Exercise data: Begin
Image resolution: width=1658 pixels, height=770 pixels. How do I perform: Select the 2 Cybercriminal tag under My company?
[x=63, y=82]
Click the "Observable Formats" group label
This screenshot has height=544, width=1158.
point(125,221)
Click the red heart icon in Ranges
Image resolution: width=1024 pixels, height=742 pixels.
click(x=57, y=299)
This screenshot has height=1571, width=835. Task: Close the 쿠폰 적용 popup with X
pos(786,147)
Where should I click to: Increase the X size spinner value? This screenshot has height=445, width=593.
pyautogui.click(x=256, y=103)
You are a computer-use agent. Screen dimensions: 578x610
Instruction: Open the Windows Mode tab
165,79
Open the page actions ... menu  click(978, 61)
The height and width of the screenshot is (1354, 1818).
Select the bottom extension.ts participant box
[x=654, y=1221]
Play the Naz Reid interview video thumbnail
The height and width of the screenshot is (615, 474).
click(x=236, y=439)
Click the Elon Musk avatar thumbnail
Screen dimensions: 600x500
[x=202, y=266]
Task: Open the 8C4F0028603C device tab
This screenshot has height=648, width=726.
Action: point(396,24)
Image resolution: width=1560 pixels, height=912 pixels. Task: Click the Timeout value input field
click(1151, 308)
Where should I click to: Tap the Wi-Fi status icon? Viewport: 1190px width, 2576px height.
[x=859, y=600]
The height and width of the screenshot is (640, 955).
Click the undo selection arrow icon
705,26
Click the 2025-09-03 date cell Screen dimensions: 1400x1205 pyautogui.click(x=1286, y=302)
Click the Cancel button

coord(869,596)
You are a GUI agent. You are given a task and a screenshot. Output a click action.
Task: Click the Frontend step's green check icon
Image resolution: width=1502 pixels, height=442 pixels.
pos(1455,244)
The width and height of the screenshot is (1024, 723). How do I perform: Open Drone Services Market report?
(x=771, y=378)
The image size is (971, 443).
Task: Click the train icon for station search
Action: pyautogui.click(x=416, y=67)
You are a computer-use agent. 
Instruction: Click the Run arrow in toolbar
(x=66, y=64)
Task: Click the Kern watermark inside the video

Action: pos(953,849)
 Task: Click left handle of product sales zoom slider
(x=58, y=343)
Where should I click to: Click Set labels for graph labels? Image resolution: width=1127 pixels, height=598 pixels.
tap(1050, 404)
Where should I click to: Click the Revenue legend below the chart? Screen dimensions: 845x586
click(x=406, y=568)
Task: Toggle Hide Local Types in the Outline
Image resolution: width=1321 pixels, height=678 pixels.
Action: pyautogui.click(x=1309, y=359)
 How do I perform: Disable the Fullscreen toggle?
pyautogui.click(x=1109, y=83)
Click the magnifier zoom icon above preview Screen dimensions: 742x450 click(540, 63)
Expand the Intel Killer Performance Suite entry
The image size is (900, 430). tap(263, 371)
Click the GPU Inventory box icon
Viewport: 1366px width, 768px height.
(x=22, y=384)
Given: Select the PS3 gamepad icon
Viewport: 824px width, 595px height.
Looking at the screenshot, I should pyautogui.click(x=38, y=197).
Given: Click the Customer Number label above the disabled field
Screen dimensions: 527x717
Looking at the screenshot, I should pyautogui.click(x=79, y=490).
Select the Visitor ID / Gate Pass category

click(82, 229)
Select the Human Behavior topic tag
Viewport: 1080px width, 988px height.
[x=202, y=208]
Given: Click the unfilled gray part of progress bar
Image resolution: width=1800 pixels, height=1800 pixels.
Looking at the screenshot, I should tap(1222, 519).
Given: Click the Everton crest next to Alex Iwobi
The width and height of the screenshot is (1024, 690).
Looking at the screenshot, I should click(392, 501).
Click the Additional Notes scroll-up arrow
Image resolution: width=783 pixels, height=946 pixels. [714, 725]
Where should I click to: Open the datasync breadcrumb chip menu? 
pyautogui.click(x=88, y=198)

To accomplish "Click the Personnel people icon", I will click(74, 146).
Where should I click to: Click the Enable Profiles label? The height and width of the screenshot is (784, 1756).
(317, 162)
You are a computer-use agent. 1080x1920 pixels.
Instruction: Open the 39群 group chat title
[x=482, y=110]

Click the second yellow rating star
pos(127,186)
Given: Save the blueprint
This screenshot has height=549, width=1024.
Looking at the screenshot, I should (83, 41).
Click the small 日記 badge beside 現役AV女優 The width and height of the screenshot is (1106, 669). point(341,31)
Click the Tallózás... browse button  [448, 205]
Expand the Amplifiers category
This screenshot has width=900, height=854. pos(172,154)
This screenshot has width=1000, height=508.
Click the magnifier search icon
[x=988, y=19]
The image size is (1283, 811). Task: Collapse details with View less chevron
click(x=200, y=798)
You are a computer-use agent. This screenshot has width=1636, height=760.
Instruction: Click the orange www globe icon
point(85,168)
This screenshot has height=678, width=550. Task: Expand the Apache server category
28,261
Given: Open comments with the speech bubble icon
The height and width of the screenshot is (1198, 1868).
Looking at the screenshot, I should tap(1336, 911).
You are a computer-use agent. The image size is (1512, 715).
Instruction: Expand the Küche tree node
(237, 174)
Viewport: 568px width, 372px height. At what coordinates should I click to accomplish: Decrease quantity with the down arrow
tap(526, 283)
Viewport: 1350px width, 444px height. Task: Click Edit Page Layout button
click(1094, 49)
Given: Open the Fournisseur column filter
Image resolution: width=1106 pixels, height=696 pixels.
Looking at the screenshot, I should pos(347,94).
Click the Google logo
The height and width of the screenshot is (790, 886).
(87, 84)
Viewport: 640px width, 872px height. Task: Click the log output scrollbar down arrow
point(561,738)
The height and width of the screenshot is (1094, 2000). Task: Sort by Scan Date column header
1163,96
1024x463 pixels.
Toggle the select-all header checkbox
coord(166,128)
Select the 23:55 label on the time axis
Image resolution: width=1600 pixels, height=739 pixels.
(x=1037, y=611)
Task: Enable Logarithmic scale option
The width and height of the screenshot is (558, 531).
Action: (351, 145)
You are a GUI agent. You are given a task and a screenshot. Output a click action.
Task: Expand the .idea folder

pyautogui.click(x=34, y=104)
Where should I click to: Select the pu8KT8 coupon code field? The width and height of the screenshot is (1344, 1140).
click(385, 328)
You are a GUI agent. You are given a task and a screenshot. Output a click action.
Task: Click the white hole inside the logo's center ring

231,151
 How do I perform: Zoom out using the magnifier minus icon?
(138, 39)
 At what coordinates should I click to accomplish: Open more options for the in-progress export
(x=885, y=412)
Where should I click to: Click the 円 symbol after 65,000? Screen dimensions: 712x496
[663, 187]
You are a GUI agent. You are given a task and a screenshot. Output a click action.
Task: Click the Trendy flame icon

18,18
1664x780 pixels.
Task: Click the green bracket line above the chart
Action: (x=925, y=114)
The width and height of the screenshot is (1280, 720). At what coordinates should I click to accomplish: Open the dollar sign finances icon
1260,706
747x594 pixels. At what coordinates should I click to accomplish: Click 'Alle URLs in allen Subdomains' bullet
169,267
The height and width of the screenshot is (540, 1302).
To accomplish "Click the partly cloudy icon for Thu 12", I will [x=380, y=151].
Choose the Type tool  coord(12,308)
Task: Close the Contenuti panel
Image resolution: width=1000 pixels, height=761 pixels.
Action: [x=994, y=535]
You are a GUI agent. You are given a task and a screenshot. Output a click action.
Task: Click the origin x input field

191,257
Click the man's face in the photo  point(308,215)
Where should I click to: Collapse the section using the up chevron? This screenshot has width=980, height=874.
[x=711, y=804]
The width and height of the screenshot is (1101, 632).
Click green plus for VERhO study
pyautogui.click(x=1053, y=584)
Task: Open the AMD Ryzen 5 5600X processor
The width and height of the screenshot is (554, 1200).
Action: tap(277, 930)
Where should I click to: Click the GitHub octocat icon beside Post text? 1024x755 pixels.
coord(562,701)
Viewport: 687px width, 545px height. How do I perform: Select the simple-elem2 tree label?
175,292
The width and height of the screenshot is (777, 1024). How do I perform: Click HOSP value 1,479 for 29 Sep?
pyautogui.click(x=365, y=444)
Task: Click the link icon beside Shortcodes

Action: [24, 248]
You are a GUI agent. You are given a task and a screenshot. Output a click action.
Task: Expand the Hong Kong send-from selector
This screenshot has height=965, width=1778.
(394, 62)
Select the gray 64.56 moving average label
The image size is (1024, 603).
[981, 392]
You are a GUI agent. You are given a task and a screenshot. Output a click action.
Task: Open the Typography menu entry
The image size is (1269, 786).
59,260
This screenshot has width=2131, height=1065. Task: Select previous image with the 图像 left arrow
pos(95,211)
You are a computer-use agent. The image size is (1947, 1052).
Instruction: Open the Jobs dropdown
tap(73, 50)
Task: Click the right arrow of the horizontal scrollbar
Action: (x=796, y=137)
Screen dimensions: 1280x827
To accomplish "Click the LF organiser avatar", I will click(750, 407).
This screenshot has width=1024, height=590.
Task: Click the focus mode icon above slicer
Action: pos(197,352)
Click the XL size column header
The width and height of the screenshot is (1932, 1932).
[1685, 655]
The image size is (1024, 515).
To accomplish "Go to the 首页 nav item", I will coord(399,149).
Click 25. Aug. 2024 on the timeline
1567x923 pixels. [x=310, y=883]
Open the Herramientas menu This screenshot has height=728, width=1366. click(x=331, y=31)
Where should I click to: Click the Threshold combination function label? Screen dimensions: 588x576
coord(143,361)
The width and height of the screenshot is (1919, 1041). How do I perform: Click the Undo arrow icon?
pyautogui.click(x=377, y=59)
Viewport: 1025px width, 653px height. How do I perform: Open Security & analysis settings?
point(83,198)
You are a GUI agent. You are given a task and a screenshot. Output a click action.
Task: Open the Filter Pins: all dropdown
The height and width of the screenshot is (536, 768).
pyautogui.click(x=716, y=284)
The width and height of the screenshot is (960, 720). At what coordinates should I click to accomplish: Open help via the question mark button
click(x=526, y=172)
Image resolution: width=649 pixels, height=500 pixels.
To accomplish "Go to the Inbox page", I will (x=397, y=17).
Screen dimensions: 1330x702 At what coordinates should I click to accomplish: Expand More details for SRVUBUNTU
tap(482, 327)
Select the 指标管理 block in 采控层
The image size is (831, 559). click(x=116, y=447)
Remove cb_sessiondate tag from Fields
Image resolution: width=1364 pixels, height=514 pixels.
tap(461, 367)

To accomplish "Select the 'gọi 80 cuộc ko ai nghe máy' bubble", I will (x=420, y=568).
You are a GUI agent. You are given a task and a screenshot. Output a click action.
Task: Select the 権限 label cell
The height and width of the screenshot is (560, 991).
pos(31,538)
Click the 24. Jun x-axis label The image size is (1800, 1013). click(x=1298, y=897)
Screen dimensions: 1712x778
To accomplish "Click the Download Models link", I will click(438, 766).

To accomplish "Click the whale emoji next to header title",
Exercise data: End
Please restate only the opening stretch of the records above: every line from the first through the one containing "Click the Elon Musk avatar thumbnail", exactly as written.

▶ Exercise output
Image resolution: width=1658 pixels, height=770 pixels. How do I perform: Select the 2 Cybercriminal tag under My company?
[x=63, y=82]
Click the "Observable Formats" group label
This screenshot has height=544, width=1158.
point(125,221)
Click the red heart icon in Ranges
Image resolution: width=1024 pixels, height=742 pixels.
click(x=57, y=299)
This screenshot has height=1571, width=835. Task: Close the 쿠폰 적용 popup with X
pos(786,147)
Where should I click to: Increase the X size spinner value? This screenshot has height=445, width=593.
pyautogui.click(x=256, y=103)
You are a computer-use agent. Screen dimensions: 578x610
Instruction: Open the Windows Mode tab
165,79
Open the page actions ... menu  click(978, 61)
The height and width of the screenshot is (1354, 1818).
Select the bottom extension.ts participant box
[x=654, y=1221]
Play the Naz Reid interview video thumbnail
The height and width of the screenshot is (615, 474).
click(x=236, y=439)
Click the Elon Musk avatar thumbnail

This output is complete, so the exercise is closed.